Auf deutscher Seite arbeitet der Shai Fund mit christlichen Gruppen wie der deutschen Abteilung der Internationalen Christlichen Botschaft Jerusalem (ICEJ) und dem »Gospel-Forum Stuttgart« zusammen. Der israelische Kooperationspartner ist die Nichtregierungsorganisation IsraAID, die unter anderem schon in Haiti, im Südsudan und in Japan nach der Tsunami-Katastrophe Hilfe geleistet hat.
Personalmangel Bereits am Wochenende hatte IsraAID ein erstes Team von sieben medizinischen Helfern in die philippinische Stadt Tacloban geschickt. Im Rahmen der Initiative des Shai Fund traf Dienstagnacht ein weiteres sechsköpfiges Team aus Israel – bestehend aus Ärzten, Krankenschwestern, Sanitätern und einem Fotografen – auf der Insel Cebu ein.

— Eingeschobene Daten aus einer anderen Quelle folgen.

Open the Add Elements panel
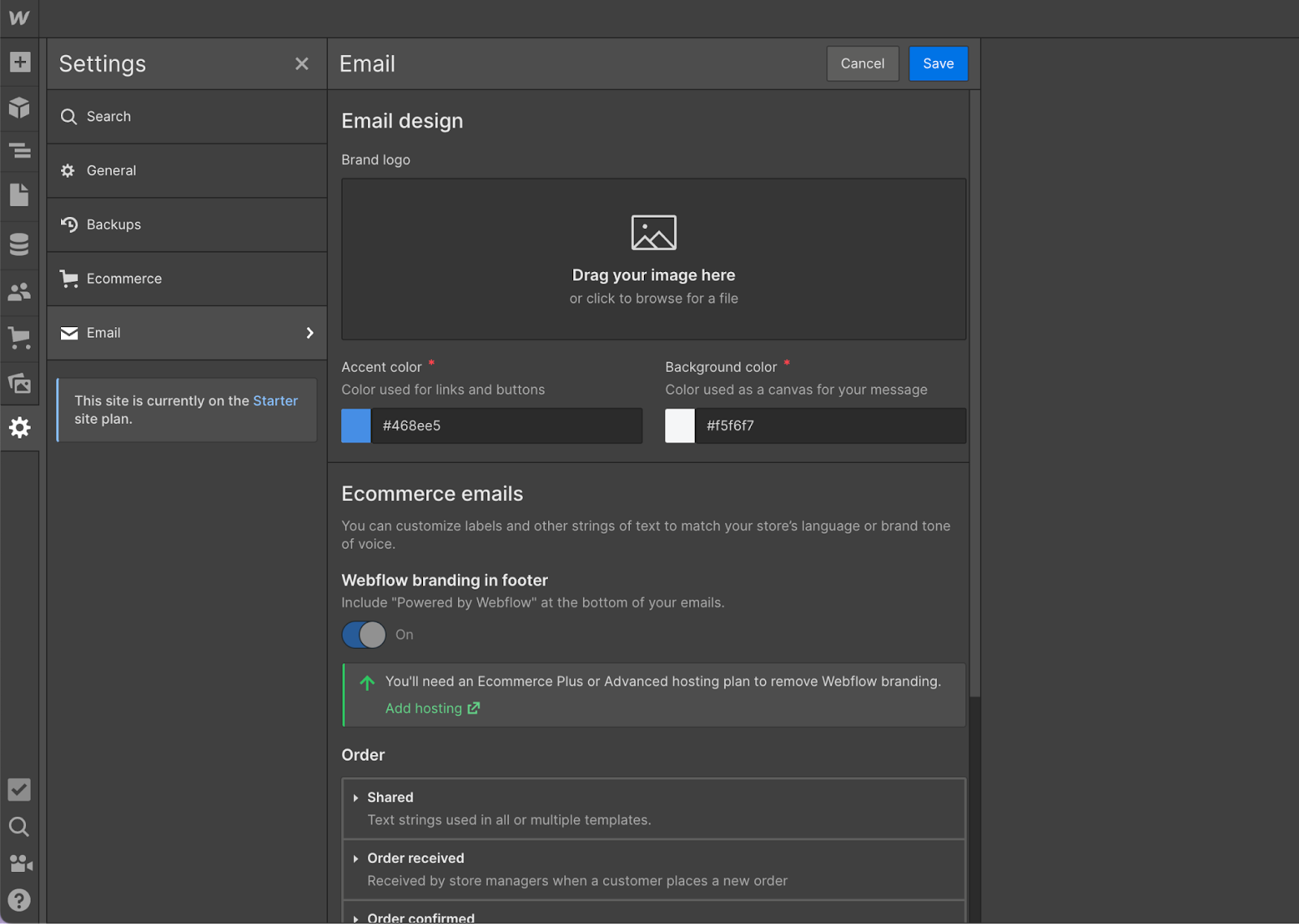The width and height of the screenshot is (1299, 924). point(19,62)
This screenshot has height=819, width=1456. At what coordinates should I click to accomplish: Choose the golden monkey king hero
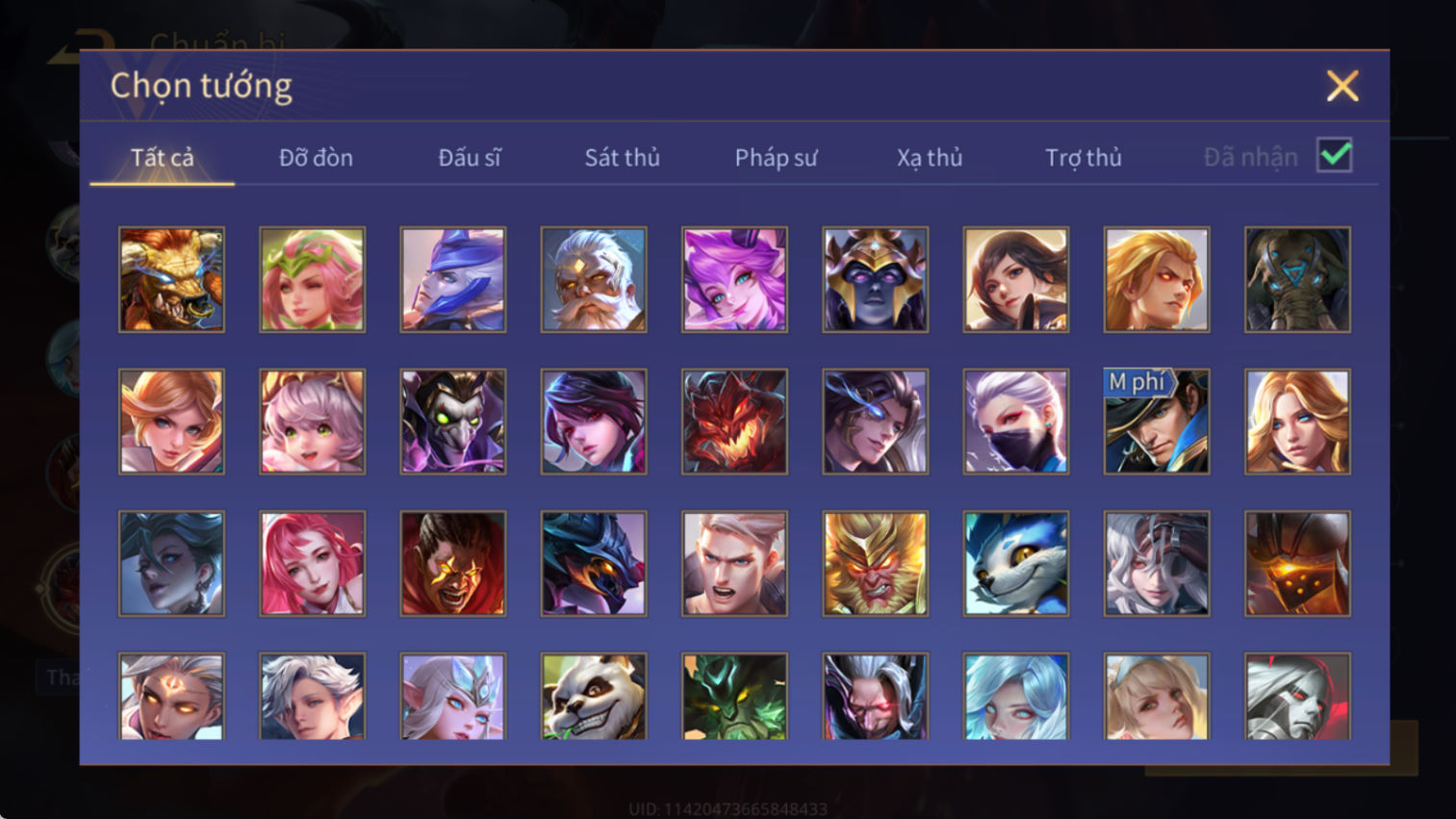click(x=876, y=564)
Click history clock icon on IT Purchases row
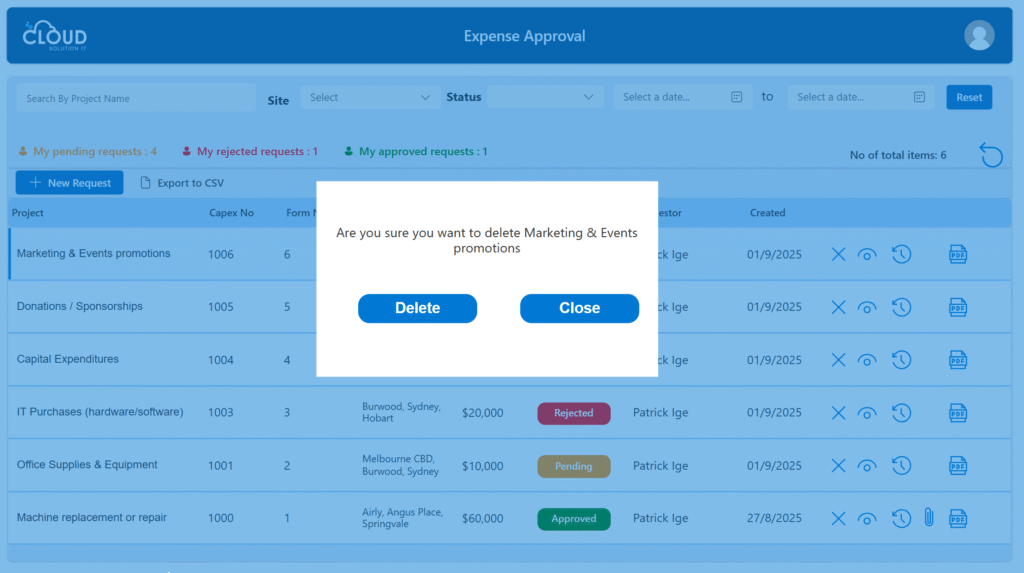 tap(901, 413)
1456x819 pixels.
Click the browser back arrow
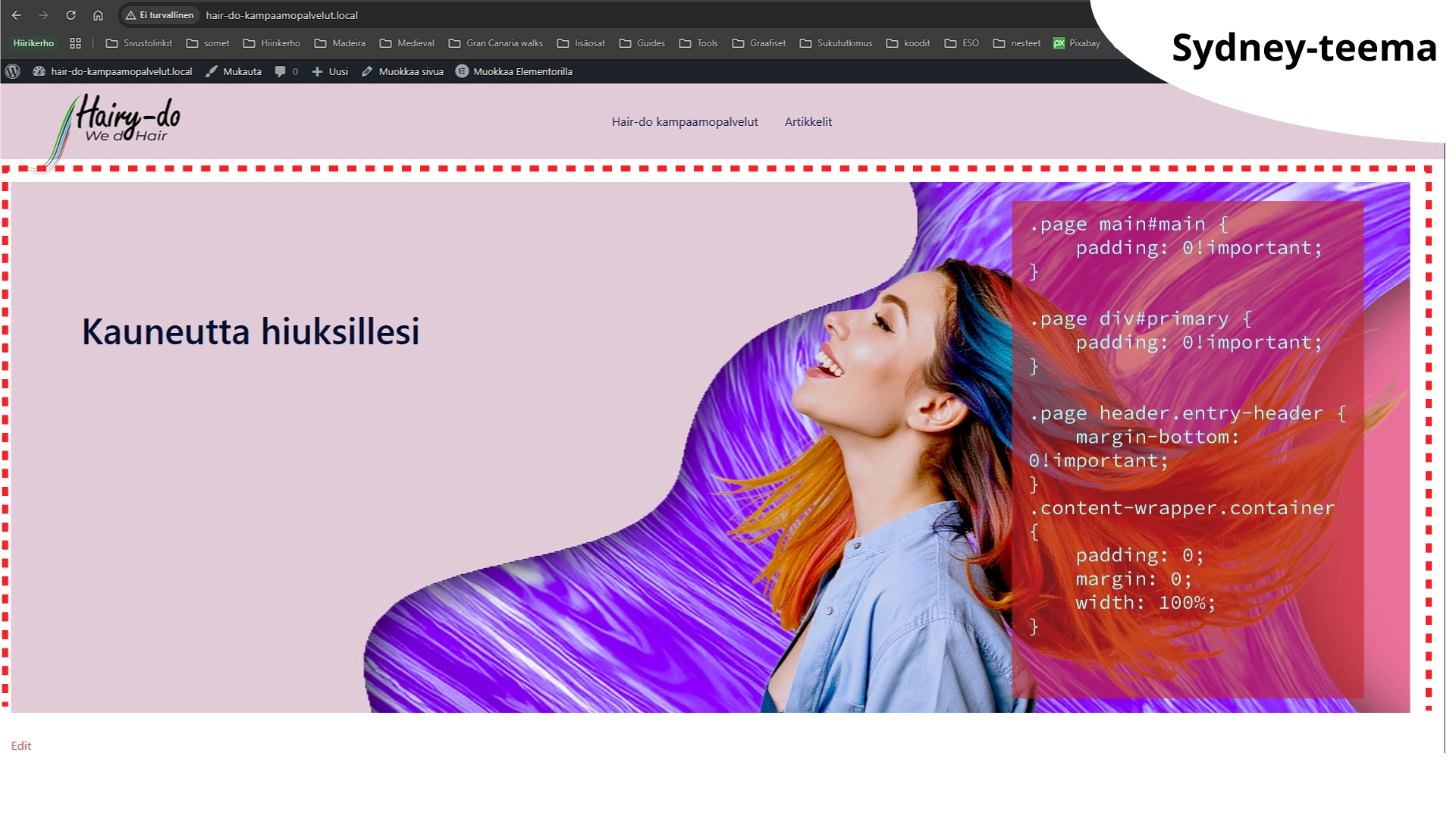point(17,15)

»Wir organisieren mit der ICEJ die gesamte Logistik«, sagt Hedding. »Donnerstagnacht sind die fünf deutschen Freiwilligen – Ärzte und Krankenschwestern – auf den Philippinen mit ihren israelischen Kollegen zusammengetroffen. Das Team soll den Menschen vor Ort medizinische und psychologische Hilfe leisten.« Dabei werden die Deutschen und die Israelis eng mit einheimischen Ärzten und Sanitätern zusammenarbeiten.
Eines der Probleme ist, dass in vielen Krankenhäusern der Strom ausgefallen ist, und Personal- und Medikamentenmangel herrschen. Die meisten Leichen sind noch nicht geborgen worden, was die Seuchengefahr erhöht. Auch die Sicherheitslage ist kritisch, da viele Menschen verzweifelt sind. Es gibt Plünderungen und gewaltsame Auseinandersetzungen.
Feldlazarett Die Unterbringung der Helfer aus Israel und Deutschland wird durch Vertreter des ICEJ auf den Philippinen in Kirchengemeinden und Privathaushalten organisiert. Hotels stehen aufgrund der Verwüstungen nicht zur Verfügung. Das Team wird in Cebu Medikamente, Verbandszeug und Trinkwasser kaufen und dann per Boot ins Zentrum der Verwüstung weiterfahren.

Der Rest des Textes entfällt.